Jamal Khashoggi wrote for MEE prior to joining The Washington Post.
According to a post on the MEE website, Khashoggi wrote for them over a period of two years. According to MEE, his op-eds were not credited to him at the time due to concerns for his safety because many of his articles for MEE are critical of Saudi Arabia and its policies, and Saudi Arabia's rift with Qatar.

===2020 cyberattack===
In April 2020, MEE was one of 20 websites targeted by hackers that cybersecurity experts, ESET, were linked to an Israeli surveillance company called Candiru. The website was impacted using a watering hole attack which serves malicious code to certain visitors, allowing the attackers to compromise their PCs.

===Government blocking===
According to human-rights monitors, the United Arab Emirates's Telecommunications Regulatory Authority blocked MEE's website nationwide on 29 June 2016 after MEE published reports on the UAE's role in the Yemen war and human-rights issues. In 2016, the United Arab Emirates blocked the MEE countrywide. MEE says it contacted the UAE embassy in London for an explanation, but received no response.

Following protests against the President Abdel Fattah el-Sisi in September and October 2019, Egypt also blocked the website.

In May 2025, Jordan's Media Commission barred/blocked access to MEE (along with other outlets) after they published an investigation alleging that the Jordanian armed forces charged NGOs very high fees to send humanitarian aid to Gaza.

Media organizations (e.g. CPJ) condemned these bans as threats to independent journalism.

==Coverage==
Middle East Eye covers a range of topics across the Middle East. According to its website, it reports on events in 22 countries. Content is separated into different categories on its website including news, opinion and essays.

Since the foundation of the media outlet, it has provided exclusives on a number of major events in the Middle East, which have often been picked up by other media outlets globally. In early June 2017, an anonymous hacker group began distributing emails to multiple news outlets that they had hacked from the inbox of Yousef Otaiba, the Emirati ambassador in Washington D.C. This included providing details from leaked emails of Saudi crown prince Mohammed bin Salman and American officials. This revelation on 14 August 2017, led to other media outlets printing other material from the leaked emails. According to The New York Times, the hacked emails appeared to benefit Qatar and be the work of hackers working for Qatar, a common subject of the distributed emails.

It often carries anti-Saudi essays.

MEE "added fuel to the fire" around speculations that King Salman of Saudi Arabia would be deposed in 2018 by providing dissident price Khaled bin Farhan a forum to vent his frustrations.

On 29 July 2016, MEE published a story alleging that the government of the United Arab Emirates, aided by Palestinian exile Mohammed Dahlan, had funnelled significant sums of money to conspirators of the 2016 Turkish coup d'état attempt two weeks earlier.

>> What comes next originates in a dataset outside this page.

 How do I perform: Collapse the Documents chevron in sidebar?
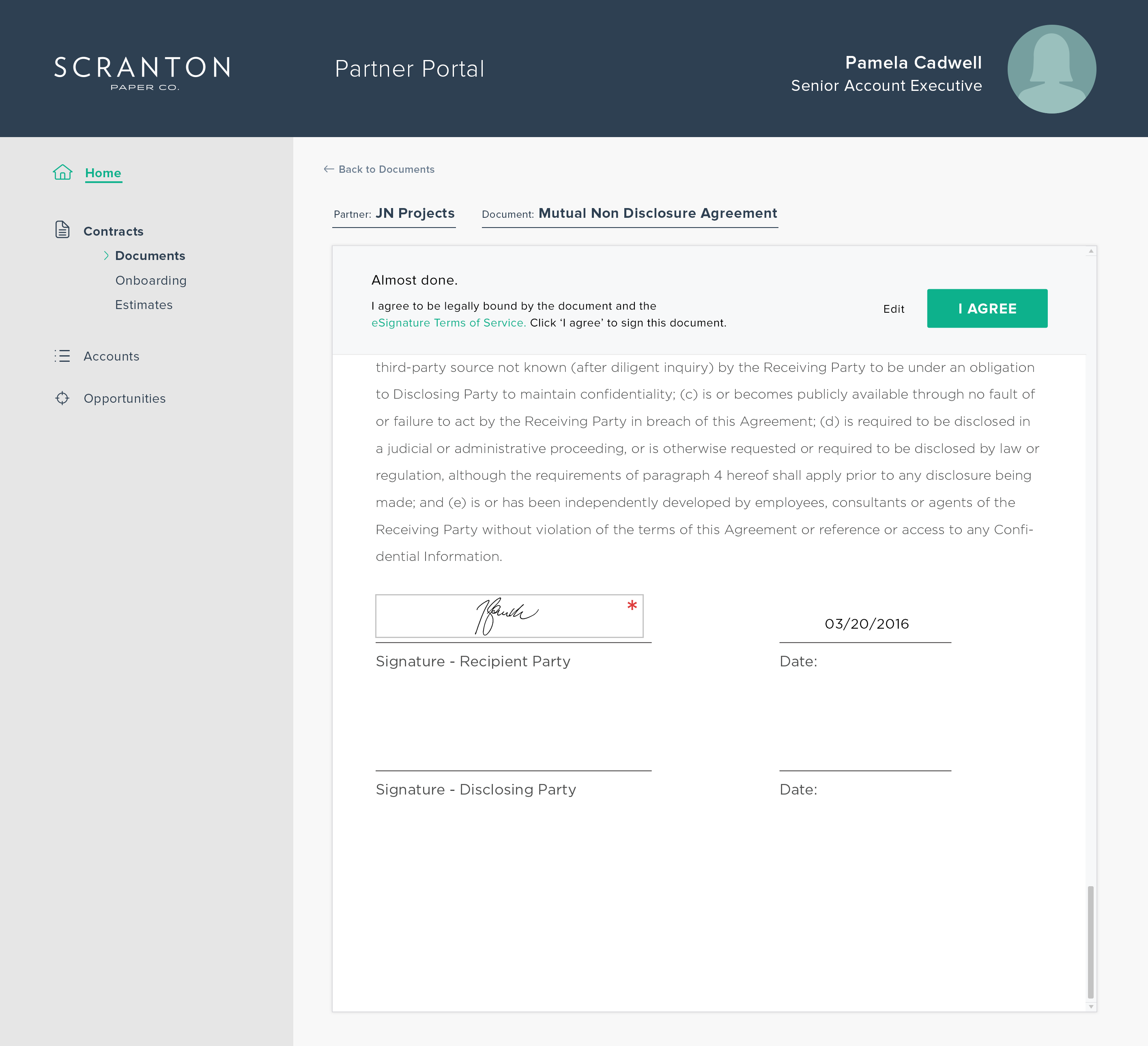107,256
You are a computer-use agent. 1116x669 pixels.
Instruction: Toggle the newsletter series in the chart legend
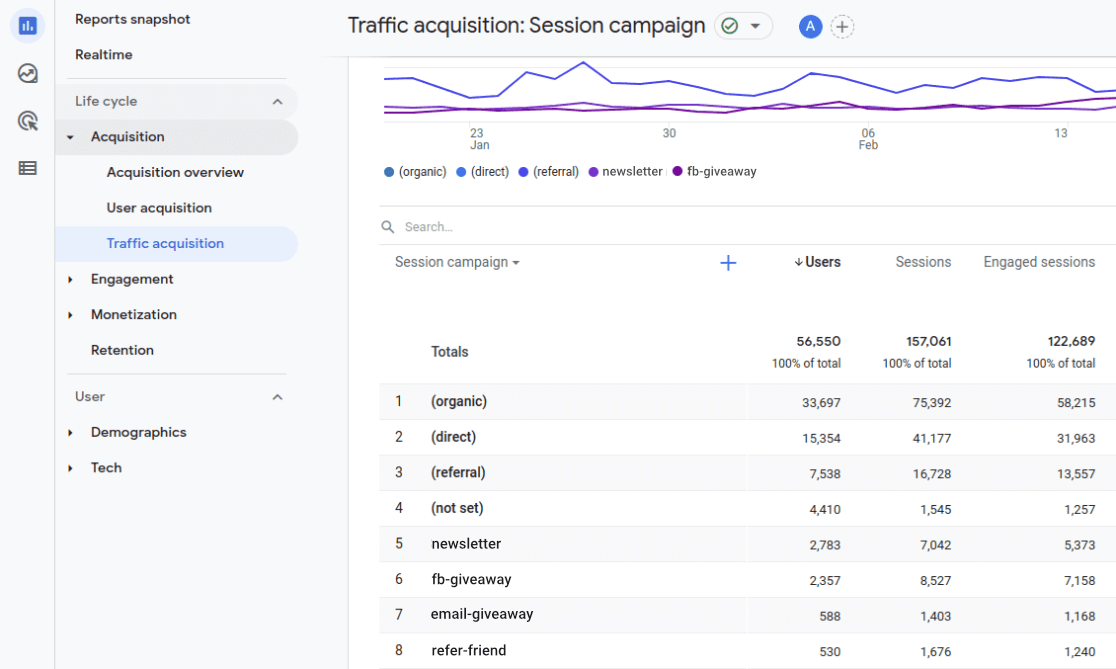[x=625, y=171]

In 2017, Dahlan brought a lawsuit of libel against the MEE in a London court seeking damages of up to £250,000. Palestinian politician Mohammed Dahlan dropped his libel claim against MEE and editor David Hearst in 2018, effectively ending the case. In a statement, Dahlan maintained that the story was "fully fabricated" but claimed that he has "achieved his goals in the English courts," and was now planning to sue Facebook in Dublin where the article was "widely published". However, according to MEE and their lawyers, by dropping the claim, Dahlan would be forced to pay all the legal costs, of both parties, estimated to be in excess of £500,000.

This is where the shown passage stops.